Access Open WebUI at http://[YOUR-IP]:3000. Create an account (local — no external service). You’ll see all your Ollama models listed. Start a conversation exactly like ChatGPT.

Step 5: Expose Ollama to Your Local Network

By default, Ollama only listens on localhost. To use it from other devices on your network (phone, laptop, or other containers):

sudo systemctl edit ollama

Add:

[Service]
Environment="OLLAMA_HOST=0.0.0.0:11434"

sudo systemctl daemon-reload
sudo systemctl restart ollama

Now Ollama’s API is accessible at http://[YOUR-IP]:11434 from any device on your network. This allows:

Open WebUI running on a different machine
Direct API calls from scripts on other devices
Integration with Home Assistant’s ollama integration

Step 6: API Usage

Ollama exposes an OpenAI-compatible API. Use it from Python scripts, Home Assistant, n8n, or any application that supports the OpenAI API format:

# Python example using the openai library
from openai import OpenAI

client = OpenAI(
    base_url="http://192.168.1.50:11434/v1",
    api_key="ollama",  # required but not validated
)

response = client.chat.completions.create(
    model="llama3.1:8b",
    messages=[
        {"role": "user", "content": "What are the best practices for Docker networking?"}
    ]
)

print(response.choices[0].message.content)

Troubleshooting

Ollama runs on CPU despite ROCm being installed

Verify the HSA override is set: echo $HSA_OVERRIDE_GFX_VERSION should return 11.0.0. Check the Ollama service environment: sudo systemctl show ollama | grep Environment. If missing, re-edit the systemd override.
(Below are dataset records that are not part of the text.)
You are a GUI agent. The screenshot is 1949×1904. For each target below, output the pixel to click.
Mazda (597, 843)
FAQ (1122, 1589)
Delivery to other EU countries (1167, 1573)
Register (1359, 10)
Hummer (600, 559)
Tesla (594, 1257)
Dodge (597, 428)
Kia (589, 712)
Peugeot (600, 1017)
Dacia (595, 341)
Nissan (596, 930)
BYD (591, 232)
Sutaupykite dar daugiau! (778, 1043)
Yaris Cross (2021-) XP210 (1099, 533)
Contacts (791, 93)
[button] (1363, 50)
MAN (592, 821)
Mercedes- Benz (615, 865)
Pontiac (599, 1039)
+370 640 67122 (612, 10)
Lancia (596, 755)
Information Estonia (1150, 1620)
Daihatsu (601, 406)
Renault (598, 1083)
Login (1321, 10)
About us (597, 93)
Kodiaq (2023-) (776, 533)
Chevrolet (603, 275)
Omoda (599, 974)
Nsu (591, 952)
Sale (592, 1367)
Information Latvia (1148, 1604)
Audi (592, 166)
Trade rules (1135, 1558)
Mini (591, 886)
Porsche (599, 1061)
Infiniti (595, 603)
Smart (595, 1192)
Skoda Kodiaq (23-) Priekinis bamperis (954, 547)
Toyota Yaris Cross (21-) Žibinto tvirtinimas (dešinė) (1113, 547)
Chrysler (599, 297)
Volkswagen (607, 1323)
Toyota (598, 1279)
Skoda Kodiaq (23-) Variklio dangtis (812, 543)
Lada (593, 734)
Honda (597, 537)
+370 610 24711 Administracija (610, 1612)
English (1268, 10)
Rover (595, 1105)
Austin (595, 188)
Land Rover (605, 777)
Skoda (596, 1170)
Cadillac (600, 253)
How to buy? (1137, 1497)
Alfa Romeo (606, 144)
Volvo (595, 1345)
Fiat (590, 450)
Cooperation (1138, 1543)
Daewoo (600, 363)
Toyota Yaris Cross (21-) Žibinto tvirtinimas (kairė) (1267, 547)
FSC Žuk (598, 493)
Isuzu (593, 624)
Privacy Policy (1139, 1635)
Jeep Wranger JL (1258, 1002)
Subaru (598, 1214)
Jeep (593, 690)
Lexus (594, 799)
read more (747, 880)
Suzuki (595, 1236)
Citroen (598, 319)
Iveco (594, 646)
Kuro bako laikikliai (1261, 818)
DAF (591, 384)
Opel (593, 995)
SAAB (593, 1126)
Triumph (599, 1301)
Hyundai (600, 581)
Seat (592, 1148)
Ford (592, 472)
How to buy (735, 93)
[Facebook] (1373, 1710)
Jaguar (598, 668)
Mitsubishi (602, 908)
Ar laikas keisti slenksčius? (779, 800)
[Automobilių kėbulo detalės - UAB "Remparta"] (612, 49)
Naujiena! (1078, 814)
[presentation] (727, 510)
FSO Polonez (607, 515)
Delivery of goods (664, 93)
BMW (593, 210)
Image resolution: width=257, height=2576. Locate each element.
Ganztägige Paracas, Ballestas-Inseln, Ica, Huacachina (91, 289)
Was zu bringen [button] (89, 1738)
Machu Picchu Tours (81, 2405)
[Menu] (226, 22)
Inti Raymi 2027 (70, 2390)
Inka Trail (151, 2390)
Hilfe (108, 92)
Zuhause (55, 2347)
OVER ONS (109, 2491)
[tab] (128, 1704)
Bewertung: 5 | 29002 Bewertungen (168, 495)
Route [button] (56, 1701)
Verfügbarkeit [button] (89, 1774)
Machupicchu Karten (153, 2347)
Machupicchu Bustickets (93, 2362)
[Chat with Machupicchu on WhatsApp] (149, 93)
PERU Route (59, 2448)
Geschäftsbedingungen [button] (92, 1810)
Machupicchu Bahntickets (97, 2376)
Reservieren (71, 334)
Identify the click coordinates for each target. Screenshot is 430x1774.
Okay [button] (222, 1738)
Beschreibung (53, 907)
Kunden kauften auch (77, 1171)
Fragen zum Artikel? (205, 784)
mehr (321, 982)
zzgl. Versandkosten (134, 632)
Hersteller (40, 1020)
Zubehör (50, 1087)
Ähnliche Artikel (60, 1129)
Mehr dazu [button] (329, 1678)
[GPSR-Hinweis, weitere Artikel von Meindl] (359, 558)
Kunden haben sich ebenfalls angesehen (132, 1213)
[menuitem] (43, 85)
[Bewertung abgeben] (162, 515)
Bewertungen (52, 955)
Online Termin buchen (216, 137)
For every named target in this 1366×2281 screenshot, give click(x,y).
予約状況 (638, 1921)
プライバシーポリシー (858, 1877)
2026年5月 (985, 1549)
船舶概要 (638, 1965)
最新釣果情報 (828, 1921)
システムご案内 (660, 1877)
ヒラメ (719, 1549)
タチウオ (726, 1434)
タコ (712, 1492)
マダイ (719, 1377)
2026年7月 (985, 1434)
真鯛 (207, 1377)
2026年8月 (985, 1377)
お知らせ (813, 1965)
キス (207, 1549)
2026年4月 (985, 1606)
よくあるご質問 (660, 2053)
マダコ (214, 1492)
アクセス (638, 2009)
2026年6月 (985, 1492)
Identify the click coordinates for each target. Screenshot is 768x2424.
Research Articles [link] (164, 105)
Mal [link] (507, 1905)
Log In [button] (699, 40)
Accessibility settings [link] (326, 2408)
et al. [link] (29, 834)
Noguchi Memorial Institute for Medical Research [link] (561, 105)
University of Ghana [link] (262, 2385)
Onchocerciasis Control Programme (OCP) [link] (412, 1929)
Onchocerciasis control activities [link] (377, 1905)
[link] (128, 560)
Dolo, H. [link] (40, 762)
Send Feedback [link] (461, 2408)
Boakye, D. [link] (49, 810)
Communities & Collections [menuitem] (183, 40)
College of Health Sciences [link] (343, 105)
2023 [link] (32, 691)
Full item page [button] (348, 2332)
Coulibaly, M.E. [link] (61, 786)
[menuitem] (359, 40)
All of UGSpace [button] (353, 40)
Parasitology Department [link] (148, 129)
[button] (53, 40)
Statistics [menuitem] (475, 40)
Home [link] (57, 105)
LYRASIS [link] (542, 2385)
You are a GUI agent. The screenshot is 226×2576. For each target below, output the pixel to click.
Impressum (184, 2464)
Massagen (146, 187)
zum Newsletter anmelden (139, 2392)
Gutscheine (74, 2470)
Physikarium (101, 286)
ROCm install fails with “package not found”

The ROCm version for Debian 12 vs. Ubuntu 22.04/24.04 differs. Verify you’re using the correct package URL from repo.radeon.com for your exact OS version.

Model runs out of memory

Reduce the model quantization: llama3.1:7b (Q4) uses less memory than llama3.1:7b:q8. Alternatively, set OLLAMA_MAX_LOADED_MODELS=1 to prevent multiple models loading simultaneously.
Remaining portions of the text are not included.